Extrait choisi:
◆ ◆ ◆ ◆ ◆

Revoici donc ceux que j’appelais alors les « modernes » : les tutélaires Burroughs, Cummings, Khlebnikov, Maïakovski, Gertrude Stein ; et quelques vivants remarquables : Lucette Finas, Hubert Lucot, Claude Minière, Valère Novarina, Marcelin Pleynet, Jean-Pierre Verheggen.
Et revoici les « grandes irrégularités de langage », le style comme « anamorphose », la « violangue », le « babil des classes dangereuses », le « jeu de la voix hors des mots », les « glossolalies », le « zaoum », le « cut up », etc.
Vieilles lunes ? Peut-être. Au clair desquelles il ne semble pas qu’on lise encore beaucoup. Qu’on écrive, encore moins. Formidables clartés, pourtant. Elles n’ont pas fini de solliciter ceux pour qui la littérature n’est pas que fable distrayante, confession en style académique, sociologie romancée ou supplément « poétique » à la rudesse des vies. Mais une expérience qui touche au fond de ce qui nous parle et nous assujettit. Et qui n’a d’intérêt que si ses voix excentriques traversent les représentations couramment admises pour composer de nouveaux accords avec le désir des hommes, leur angoisse, leur sensation d’un monde vivant.

◆ ◆ ◆ ◆ ◆

Entrées du jeu de données:

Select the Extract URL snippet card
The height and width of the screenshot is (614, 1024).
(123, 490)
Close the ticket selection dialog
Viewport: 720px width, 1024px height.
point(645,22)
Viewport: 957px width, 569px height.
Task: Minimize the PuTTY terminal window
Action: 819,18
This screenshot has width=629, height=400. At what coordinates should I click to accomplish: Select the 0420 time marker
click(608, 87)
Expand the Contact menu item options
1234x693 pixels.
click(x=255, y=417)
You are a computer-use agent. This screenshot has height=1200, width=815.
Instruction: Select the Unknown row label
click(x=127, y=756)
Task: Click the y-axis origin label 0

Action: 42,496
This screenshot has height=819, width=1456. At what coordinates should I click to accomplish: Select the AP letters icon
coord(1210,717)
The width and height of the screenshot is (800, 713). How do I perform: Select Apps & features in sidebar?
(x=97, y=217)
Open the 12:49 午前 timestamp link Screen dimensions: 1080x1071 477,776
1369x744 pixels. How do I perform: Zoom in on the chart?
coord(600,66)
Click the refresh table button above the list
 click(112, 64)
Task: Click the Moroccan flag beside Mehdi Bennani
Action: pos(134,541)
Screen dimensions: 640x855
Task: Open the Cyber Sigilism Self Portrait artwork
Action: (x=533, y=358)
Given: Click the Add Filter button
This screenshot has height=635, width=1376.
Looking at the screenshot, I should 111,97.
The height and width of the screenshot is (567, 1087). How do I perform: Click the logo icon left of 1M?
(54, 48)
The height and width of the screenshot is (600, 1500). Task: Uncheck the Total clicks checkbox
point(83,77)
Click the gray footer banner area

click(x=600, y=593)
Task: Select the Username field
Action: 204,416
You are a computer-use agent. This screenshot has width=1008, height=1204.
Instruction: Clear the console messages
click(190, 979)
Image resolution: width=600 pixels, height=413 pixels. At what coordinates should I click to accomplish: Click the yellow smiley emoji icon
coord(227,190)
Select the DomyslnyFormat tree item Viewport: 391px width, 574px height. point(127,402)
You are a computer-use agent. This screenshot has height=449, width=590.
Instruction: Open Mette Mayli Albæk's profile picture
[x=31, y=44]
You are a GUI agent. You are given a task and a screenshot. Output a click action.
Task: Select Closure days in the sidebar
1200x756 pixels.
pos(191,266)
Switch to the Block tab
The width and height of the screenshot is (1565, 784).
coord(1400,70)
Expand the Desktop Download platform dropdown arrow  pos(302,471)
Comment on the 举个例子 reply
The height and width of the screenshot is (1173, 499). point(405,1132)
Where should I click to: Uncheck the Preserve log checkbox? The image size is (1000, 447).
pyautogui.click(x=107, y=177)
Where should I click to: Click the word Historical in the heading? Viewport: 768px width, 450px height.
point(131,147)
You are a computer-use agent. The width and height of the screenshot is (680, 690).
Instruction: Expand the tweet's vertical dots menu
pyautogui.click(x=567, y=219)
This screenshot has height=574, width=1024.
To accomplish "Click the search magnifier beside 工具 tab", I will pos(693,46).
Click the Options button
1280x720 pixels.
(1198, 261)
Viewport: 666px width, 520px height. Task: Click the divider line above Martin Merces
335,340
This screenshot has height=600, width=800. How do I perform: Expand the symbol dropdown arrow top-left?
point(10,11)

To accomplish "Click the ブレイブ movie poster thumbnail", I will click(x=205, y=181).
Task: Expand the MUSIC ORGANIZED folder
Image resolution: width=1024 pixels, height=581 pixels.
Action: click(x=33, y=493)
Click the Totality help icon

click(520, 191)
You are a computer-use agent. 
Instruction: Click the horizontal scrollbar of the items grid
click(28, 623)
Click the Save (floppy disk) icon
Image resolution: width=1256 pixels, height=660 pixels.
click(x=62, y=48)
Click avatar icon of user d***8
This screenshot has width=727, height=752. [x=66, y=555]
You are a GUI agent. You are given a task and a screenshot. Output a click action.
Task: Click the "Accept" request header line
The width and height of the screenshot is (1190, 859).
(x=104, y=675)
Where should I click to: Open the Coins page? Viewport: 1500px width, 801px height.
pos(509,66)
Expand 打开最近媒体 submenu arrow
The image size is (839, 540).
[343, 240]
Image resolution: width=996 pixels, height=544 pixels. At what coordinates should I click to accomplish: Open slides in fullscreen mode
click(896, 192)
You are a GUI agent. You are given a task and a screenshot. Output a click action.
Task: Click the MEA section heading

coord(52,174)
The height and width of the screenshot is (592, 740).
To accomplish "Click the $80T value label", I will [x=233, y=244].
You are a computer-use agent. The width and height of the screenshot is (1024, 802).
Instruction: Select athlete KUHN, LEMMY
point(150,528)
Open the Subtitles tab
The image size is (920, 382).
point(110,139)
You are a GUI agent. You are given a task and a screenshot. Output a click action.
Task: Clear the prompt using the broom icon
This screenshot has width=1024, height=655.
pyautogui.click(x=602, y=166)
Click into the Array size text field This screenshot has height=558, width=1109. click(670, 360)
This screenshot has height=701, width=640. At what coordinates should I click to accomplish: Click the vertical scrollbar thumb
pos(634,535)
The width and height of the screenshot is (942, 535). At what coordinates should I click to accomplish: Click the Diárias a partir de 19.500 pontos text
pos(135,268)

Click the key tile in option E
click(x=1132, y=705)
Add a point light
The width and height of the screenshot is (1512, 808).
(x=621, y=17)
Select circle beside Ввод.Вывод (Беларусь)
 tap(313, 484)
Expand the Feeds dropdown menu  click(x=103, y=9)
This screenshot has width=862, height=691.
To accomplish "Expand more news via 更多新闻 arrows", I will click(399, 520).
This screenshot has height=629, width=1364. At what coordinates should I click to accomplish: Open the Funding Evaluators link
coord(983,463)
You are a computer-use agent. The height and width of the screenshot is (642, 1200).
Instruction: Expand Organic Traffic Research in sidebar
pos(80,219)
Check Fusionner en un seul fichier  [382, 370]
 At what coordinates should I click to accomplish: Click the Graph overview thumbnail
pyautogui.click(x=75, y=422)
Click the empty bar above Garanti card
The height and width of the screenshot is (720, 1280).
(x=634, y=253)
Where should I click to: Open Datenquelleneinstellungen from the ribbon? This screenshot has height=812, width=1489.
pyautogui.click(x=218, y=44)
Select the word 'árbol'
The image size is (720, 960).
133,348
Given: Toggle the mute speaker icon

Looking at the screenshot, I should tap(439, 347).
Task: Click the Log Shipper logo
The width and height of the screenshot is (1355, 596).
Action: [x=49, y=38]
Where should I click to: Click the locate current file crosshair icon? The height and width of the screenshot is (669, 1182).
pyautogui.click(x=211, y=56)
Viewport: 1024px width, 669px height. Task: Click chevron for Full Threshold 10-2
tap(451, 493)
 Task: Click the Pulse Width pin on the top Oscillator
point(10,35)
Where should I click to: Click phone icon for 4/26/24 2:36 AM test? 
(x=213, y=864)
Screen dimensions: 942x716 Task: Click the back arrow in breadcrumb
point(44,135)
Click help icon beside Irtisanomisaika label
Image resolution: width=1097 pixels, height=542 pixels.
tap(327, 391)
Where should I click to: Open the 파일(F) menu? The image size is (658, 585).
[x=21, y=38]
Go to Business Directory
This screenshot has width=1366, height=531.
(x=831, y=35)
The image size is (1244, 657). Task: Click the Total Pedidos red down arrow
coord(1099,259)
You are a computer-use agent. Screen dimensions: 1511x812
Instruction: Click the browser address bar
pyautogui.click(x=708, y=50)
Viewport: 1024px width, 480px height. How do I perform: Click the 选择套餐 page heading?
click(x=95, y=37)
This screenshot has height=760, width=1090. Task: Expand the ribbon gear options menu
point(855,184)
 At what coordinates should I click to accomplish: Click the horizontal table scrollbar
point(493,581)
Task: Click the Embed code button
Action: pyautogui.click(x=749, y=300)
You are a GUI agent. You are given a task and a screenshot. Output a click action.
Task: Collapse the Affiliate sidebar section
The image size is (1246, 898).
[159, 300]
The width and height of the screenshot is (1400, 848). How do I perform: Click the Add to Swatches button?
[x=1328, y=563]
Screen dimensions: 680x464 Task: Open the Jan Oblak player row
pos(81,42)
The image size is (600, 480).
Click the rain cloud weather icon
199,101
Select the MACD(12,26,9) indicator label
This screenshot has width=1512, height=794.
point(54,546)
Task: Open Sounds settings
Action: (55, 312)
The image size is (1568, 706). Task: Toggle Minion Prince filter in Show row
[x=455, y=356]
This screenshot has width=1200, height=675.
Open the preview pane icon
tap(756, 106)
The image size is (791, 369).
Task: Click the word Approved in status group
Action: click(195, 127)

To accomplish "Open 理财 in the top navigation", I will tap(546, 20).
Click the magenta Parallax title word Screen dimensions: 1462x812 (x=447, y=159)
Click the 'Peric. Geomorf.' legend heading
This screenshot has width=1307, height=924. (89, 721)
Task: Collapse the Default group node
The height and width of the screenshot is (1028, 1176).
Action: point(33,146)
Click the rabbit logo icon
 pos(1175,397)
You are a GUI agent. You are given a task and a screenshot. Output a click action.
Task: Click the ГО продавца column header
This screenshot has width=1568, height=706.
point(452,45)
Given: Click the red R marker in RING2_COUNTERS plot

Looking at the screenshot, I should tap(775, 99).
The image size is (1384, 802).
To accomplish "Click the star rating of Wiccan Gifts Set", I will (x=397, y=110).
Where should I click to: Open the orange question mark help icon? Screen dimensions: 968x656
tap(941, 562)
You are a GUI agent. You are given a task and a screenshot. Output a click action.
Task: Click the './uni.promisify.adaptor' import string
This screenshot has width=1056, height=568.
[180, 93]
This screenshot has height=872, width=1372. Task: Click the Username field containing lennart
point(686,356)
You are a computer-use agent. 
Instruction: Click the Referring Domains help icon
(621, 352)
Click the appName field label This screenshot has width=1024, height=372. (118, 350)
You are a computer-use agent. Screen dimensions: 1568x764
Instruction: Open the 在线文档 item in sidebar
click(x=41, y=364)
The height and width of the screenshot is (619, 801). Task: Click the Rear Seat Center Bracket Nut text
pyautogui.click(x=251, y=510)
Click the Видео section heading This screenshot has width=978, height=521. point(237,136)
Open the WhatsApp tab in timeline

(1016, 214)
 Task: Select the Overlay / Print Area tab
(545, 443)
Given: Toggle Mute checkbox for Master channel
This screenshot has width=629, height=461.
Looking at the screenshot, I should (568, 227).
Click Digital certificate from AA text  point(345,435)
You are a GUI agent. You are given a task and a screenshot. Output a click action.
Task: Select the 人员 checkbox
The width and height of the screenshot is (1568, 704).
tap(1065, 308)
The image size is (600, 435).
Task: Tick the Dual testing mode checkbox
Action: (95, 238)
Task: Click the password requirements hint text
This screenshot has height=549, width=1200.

◆ ◆ ◆ ◆ ◆

Consigne: Dans l'extrait sur les écrivains « modernes », relevez tel quel le passage qui s'ouvre sur les mots contenant « Vieilles lunes ? » et s'achève sur « d’un monde vivant. ». Les enregistrements n'interviennent pas dans ce travail.

Corrigé:
Vieilles lunes ? Peut-être. Au clair desquelles il ne semble pas qu’on lise encore beaucoup. Qu’on écrive, encore moins. Formidables clartés, pourtant. Elles n’ont pas fini de solliciter ceux pour qui la littérature n’est pas que fable distrayante, confession en style académique, sociologie romancée ou supplément « poétique » à la rudesse des vies. Mais une expérience qui touche au fond de ce qui nous parle et nous assujettit. Et qui n’a d’intérêt que si ses voix excentriques traversent les représentations couramment admises pour composer de nouveaux accords avec le désir des hommes, leur angoisse, leur sensation d’un monde vivant.